Following the economic collapse, Willimantic turned to heroin and within decades, it became a major hub for buying and selling the drug, especially given that it sits between the large, prosperous cities of Boston and New York. The popularity of the drug in Willimantic was particularly noted when it was covered in the early 2000s by several newspaper articles like The Hartford Courant and news outlets like WFSB Channel 3 Eyewitness News. Willimantic ran rampant with drugs, unemployment, crime, and prostitution. It was only after such national reporting which took notice of the major issue that Heroin Town began to change.
Today, Willimantic’s Main Street is buzzing with restaurants just as successful as Not Only Juice. Main Street offers a eclectic offering of restaurants like Jamaica Me Crazy, Tacos La Rosa, Oriental Café, and Cafémantic just to name a few (Willimantic Downtown, Eat). The desire to revitalize Willimantic has created projects like The Willimantic Whitewater Partnership, which looks to improve the riverfront and organizations like Thread City Development, which works to enhance the Main Street area and business relationships within the town. In addition, the assistance of a federal grant and improved policing has led to a reduction in narcotics and prostitution arrests.
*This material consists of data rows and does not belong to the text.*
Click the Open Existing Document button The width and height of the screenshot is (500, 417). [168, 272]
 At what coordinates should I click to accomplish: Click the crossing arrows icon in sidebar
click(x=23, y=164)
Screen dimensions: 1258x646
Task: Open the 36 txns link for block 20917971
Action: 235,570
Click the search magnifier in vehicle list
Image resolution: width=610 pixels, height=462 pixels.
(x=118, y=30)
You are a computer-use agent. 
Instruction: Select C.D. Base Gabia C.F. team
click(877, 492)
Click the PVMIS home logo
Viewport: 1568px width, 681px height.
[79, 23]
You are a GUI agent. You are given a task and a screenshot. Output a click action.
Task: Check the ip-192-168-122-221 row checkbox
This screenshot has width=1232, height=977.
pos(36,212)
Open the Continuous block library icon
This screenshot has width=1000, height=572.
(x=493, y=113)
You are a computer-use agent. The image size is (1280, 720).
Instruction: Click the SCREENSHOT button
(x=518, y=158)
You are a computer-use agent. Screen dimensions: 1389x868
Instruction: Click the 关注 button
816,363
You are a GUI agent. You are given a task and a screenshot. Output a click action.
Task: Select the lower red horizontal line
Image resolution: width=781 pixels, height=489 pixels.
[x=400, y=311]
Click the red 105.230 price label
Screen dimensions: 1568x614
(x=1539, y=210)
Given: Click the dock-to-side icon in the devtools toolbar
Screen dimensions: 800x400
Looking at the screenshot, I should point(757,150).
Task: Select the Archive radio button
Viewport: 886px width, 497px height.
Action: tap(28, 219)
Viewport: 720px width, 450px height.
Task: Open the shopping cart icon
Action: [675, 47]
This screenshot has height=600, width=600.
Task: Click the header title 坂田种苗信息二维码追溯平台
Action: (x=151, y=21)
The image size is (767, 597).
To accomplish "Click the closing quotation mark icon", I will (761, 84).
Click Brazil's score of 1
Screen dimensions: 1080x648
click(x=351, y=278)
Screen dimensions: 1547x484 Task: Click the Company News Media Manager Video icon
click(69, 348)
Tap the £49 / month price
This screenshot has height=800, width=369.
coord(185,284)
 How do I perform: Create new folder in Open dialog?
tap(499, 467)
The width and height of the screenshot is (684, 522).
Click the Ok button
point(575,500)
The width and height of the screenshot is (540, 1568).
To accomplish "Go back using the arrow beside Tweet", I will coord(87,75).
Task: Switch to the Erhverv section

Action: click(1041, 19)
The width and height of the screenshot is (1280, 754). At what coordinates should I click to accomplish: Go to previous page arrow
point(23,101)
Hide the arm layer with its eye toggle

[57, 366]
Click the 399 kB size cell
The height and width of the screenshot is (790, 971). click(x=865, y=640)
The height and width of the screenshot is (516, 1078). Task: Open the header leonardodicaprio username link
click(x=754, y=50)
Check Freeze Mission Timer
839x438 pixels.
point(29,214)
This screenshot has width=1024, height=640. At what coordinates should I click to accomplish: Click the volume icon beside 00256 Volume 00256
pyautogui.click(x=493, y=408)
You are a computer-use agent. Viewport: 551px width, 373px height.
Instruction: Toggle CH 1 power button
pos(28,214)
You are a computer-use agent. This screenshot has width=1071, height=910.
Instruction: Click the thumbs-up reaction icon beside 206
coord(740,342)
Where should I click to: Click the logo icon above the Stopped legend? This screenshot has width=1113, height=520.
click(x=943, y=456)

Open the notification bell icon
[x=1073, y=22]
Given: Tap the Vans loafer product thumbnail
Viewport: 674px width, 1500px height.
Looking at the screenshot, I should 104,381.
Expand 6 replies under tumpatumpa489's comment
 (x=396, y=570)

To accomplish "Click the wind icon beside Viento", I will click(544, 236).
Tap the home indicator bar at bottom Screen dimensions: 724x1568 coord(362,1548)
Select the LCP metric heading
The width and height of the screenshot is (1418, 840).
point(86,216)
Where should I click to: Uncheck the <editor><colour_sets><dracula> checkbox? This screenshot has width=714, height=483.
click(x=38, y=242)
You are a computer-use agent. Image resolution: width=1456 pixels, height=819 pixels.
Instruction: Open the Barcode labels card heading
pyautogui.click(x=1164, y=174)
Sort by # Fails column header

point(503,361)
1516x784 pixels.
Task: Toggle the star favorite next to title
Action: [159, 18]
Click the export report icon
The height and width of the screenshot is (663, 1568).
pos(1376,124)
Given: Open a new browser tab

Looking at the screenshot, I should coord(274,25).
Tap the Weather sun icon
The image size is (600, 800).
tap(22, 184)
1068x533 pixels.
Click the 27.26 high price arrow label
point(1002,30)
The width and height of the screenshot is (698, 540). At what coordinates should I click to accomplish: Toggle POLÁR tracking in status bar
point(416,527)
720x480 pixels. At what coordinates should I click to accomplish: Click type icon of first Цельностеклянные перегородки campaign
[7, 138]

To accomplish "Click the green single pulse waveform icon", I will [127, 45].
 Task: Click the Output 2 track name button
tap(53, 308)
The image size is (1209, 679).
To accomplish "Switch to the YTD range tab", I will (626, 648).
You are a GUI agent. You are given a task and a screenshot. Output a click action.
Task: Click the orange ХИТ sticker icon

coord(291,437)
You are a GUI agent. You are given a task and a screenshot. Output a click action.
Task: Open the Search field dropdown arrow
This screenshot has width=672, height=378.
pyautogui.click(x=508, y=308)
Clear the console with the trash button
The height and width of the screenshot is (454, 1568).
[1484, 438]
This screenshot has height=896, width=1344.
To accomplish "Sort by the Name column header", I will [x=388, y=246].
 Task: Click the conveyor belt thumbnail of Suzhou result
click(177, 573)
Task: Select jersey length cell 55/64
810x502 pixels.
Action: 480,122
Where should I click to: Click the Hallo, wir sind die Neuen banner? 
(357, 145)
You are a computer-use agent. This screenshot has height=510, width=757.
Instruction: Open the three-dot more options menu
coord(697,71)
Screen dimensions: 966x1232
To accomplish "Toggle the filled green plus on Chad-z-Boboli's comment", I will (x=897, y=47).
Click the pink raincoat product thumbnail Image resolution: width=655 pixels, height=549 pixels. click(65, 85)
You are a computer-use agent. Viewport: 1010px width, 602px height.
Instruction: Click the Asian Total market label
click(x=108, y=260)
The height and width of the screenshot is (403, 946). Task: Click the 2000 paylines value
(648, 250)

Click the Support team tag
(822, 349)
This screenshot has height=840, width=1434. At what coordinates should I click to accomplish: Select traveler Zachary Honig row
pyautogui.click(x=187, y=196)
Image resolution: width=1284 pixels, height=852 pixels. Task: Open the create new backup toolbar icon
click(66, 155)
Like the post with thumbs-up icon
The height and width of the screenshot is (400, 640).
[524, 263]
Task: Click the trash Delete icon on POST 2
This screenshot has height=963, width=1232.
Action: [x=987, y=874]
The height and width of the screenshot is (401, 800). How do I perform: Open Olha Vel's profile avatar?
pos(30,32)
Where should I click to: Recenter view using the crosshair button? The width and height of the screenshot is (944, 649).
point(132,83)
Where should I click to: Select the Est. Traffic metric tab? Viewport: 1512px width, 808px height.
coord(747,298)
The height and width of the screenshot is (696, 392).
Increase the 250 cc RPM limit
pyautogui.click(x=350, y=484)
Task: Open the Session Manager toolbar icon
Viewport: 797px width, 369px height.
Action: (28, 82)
Narcotics arrests reached 326 in 2008 and declined to 193 in 2010. Similarly, prostitution arrests reached 16 in 2007 and declined to 2 in 2010 (WFSB 2010).
The rise and fall of Willimantic’s Main Street mirrors the stories of the streets discussed in Zukin, Kasinitz and Chen’s Global Cities, Local Streets. While none of them exhibit exactly the same kind of circumstances and challenges that led to change in Willimantic, Willimantic does showcase commercial development from below as occurred in Shanghai. Likewise, while Willimantic is still approximately 70% white, it has begun to capitalize on its ethnic diversity through the installation of diverse shops and restaurants. While much is still to be done in order to bring returned prosperity to Willimantic, the assistance of local organizations, money, and improved policing has already made it a more pleasurable place to live and visit.
Isabel Monteleone ’16
“About.” About. Willimantic Downtown, n.d. Web. 29 Nov. 2015.
“A Brief History of Windham/Willimantic.” Town of Windham, Connecticut. 2015 Windham Town Hall, 2015. Web. 29 Nov. 2015.
C, Todd. “Not Only Juice – Windham, CT.” Yelp. Yelp, 25 July 2015. Web. 29 Nov. 2015.
“Eat.” Willimantic Downtown. N.p., n.d. Web. 29 Nov. 2015.
“Menu.” Not Only Juice. N.p., 21 July 2015. Web. 29 Nov. 2015.
“Once A Drug Haven, Willimantic Sees Positive Changes 11-10-2010.” WFSB Channel 3 Eyewitness News. N.p., 10 Nov. 2010. Web. 29 Nov. 2015.
“State & County QuickFacts.” Willimantic CDP, Connecticut QuickLinks from the US Census Bureau. United States Census Bureau, 2010. Web. 29 Nov. 2015.
Zukin, Sharon, Philip Kasinitz, and Xiangming Chen. Global Cities, Local Streets: Everyday Diversity From New York to Shanghai. Routledge, 2015. Print.